• _Required work_: Filter the data for lines with the word "Collapse" and copy those lines.

(Stored records)
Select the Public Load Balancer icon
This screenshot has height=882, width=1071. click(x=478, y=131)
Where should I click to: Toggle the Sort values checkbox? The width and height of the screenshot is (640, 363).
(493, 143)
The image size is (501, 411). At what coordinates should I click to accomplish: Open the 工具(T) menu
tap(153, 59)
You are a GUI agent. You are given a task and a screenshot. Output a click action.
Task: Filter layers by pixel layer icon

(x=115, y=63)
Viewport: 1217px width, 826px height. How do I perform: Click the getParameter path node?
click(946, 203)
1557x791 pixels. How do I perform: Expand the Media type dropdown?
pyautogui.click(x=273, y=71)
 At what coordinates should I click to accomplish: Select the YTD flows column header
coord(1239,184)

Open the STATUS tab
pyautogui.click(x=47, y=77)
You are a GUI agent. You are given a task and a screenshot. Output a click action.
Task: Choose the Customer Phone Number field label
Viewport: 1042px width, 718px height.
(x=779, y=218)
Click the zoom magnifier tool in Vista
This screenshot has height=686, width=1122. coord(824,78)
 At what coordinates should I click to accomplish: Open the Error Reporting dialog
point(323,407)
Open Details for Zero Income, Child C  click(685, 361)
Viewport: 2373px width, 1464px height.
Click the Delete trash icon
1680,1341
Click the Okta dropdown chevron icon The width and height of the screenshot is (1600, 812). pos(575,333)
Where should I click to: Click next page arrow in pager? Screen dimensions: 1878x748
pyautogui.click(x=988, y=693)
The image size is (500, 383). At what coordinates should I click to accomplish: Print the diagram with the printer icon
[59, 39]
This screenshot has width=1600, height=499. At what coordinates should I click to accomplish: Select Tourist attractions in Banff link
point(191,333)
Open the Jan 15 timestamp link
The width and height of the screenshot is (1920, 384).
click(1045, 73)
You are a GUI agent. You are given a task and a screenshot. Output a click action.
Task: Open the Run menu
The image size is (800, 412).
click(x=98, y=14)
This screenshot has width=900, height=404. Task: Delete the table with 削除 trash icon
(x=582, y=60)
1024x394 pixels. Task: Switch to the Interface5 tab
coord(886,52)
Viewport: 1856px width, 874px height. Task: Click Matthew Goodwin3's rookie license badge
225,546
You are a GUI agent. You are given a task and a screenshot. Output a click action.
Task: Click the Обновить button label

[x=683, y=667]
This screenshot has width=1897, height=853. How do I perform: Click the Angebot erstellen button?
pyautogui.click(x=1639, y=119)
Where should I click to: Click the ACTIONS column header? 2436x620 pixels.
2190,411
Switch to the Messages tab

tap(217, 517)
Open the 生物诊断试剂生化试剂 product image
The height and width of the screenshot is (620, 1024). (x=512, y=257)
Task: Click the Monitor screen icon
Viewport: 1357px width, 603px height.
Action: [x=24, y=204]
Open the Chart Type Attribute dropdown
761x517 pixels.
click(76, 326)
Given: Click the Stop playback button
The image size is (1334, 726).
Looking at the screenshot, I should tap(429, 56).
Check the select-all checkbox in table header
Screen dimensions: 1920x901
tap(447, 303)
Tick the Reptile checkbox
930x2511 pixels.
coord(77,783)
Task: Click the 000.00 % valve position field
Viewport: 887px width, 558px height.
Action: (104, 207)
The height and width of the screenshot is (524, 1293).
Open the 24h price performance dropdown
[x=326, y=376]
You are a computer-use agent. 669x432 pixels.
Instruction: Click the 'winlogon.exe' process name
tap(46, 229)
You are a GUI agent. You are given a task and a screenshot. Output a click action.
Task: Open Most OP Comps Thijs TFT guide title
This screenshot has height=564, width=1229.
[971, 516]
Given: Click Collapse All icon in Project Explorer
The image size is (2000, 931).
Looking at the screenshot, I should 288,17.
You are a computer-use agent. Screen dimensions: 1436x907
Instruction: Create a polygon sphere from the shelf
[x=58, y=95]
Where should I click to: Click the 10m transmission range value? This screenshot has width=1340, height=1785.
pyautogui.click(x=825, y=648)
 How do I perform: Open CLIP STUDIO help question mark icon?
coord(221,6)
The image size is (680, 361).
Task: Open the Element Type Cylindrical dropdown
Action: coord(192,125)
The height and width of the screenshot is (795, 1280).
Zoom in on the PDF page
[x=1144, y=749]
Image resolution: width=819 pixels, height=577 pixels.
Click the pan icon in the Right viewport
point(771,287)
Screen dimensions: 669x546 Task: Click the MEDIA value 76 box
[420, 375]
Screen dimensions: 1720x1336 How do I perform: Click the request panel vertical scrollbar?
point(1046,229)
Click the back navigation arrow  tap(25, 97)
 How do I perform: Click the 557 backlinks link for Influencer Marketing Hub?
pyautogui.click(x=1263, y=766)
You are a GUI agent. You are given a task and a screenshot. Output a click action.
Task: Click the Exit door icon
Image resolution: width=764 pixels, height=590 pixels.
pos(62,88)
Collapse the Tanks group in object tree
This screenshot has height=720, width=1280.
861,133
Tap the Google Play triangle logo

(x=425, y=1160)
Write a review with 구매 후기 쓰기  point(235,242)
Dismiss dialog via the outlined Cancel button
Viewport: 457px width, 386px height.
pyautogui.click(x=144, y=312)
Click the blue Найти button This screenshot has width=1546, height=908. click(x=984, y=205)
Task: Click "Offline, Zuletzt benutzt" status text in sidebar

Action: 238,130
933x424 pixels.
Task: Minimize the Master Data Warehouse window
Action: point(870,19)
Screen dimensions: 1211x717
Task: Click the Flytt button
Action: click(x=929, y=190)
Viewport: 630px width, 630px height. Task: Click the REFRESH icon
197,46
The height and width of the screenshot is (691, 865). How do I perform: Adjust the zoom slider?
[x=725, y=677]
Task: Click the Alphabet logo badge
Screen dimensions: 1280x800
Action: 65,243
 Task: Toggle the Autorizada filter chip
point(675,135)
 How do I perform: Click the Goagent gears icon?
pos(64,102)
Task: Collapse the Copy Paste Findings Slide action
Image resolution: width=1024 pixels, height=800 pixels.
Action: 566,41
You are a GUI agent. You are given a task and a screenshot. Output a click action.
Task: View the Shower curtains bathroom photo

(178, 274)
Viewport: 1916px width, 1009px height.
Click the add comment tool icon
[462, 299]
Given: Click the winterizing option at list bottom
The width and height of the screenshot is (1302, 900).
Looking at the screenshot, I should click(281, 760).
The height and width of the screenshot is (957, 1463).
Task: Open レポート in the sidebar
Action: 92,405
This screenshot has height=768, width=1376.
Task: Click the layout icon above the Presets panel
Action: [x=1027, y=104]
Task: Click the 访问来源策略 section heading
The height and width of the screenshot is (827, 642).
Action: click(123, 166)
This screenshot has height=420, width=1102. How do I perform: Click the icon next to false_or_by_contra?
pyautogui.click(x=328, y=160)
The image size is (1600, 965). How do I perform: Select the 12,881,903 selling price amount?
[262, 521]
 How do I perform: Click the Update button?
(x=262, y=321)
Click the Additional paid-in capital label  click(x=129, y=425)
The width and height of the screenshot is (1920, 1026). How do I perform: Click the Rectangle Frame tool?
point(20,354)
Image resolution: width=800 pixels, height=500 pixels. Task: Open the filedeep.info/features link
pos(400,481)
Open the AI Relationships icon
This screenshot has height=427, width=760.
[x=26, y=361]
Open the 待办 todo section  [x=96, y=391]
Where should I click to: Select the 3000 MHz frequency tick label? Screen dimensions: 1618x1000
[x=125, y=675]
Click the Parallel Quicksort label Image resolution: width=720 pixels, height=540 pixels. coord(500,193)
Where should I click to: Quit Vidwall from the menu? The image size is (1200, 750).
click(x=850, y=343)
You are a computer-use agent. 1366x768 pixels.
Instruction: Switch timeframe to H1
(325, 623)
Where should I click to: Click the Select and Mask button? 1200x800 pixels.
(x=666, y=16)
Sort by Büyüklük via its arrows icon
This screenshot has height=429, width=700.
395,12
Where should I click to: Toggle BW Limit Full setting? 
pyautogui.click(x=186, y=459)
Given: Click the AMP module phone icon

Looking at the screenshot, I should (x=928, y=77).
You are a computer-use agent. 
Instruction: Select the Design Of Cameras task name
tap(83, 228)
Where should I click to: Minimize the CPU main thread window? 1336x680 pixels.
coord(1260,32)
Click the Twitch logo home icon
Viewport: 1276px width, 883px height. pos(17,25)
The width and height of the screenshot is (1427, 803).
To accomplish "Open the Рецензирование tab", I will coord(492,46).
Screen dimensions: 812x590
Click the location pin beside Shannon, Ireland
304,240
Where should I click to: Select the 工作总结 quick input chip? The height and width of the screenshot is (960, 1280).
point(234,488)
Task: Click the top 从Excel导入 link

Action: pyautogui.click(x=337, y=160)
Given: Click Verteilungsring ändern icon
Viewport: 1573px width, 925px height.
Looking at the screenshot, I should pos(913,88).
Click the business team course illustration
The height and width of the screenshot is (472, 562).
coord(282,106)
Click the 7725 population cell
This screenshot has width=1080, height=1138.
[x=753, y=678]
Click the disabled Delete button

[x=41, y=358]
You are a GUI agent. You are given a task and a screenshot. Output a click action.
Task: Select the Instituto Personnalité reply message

• _Expected answer_:
Given: Click Collapse All icon in Project Explorer
Collapse the Tanks group in object tree
Task: Collapse the Copy Paste Findings Slide action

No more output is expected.